The murder weapon was a pickup truck.
The killer? An insurance salesman who had at least 14 drinks in him.
On Wednesday, 25-year-old Martin Heidgen learns his punishment after being convicted of two counts of second-degree murder for driving drunk the wrong way down a darkened Long Island highway before slamming head-on into a limousine carrying a family home from a wedding.
The impact of the July 2005 high-speed collision claimed the lives of 7-year-old flower girl Katie Flynn and the limo driver, Stanley Rabinowitz, 59.
Prosecutors, who showed jurors a video of the crash several times during the trial, contend Heidgen never tried to stop and turned slightly toward the limousine moments before impact. Arguing he was in "self-destruct mode," they successfully convinced a jury Heidgen's actions constituted a "depraved indifference to human life" and are expected to seek the maximum sentence of 25 years to life.
Experts say murder convictions in drunken-driving cases are extremely rare.
Defense attorney Stephen LaMagna does not deny that his client should be held responsible, just not for murder.
"This is a kid who drank too much and got lost on the way home," the attorney pleaded with jurors during his closing argument.
He said he is confident the verdict will be overturned by an appeals court. "I think they will see it for what it is," LaMagna said after the verdict. "Under the law as it exists in New York ... this is not murder."
During the trial, LaMagna questioned the accuracy of blood tests that revealed his client had a blood-alcohol reading of 0.28 percent, three and half times the legal limit in New York.
After the verdict, he claimed jurors discussed the case with their relatives, conferred secretly outside the jury room and weighed facts they should not have considered, including an erroneous report that Heidgen had a previous DWI conviction.
Acting state Supreme Court Justice Alan Honorof ruled after a day-long hearing earlier this month that he was "unconvinced" that any juror misconduct took place.
Honorof took the unusual step of sequestering the jury after its fourth day of deliberations when they reported they were unable to decide between a murder or a manslaughter conviction. Although LaMagna consented to the sequestration, several legal observers said he may be able to successfully argue the jurors were pressured into returning a murder conviction, which came back the following day.
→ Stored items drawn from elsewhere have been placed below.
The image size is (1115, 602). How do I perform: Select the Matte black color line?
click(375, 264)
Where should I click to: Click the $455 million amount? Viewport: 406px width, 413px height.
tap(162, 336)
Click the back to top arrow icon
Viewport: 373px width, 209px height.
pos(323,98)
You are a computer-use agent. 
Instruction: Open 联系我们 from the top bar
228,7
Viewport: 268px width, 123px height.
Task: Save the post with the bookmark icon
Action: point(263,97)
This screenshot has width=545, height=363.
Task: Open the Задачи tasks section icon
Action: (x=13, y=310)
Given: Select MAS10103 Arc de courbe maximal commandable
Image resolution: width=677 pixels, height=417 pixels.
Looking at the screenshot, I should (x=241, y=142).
Jury forewoman Loy Malcolm later said she regretted voting for a murder conviction and said she did so only after tiring of the tense bickering inside the jury room.
Several members of the Flynn and Rabinowitz families were expected to make statements before acting Honorof imposes his sentence; the mininum sentence is 15 years to life.
On the opening day of the trial last September, Katie Flynn's parents and grandparents testified about the night of the crash, sometimes tearfully recalling how they were all reveling in the afterglow of a glorious family wedding in Bayville when their lives suddenly changed, reports AP.
"It was quiet, and then the car exploded," recalled Jennifer Flynn, who found her decapitated daughter moments later. She said she heard her 6-year-old, Grace, crying, but "I didn't hear Kate."
Then she "saw her head on the floor and there was hair over her face. ... I moved her, and it was just her head that was there, and I never saw her body."
Moments later she remembered telling her father, "Kate's dead."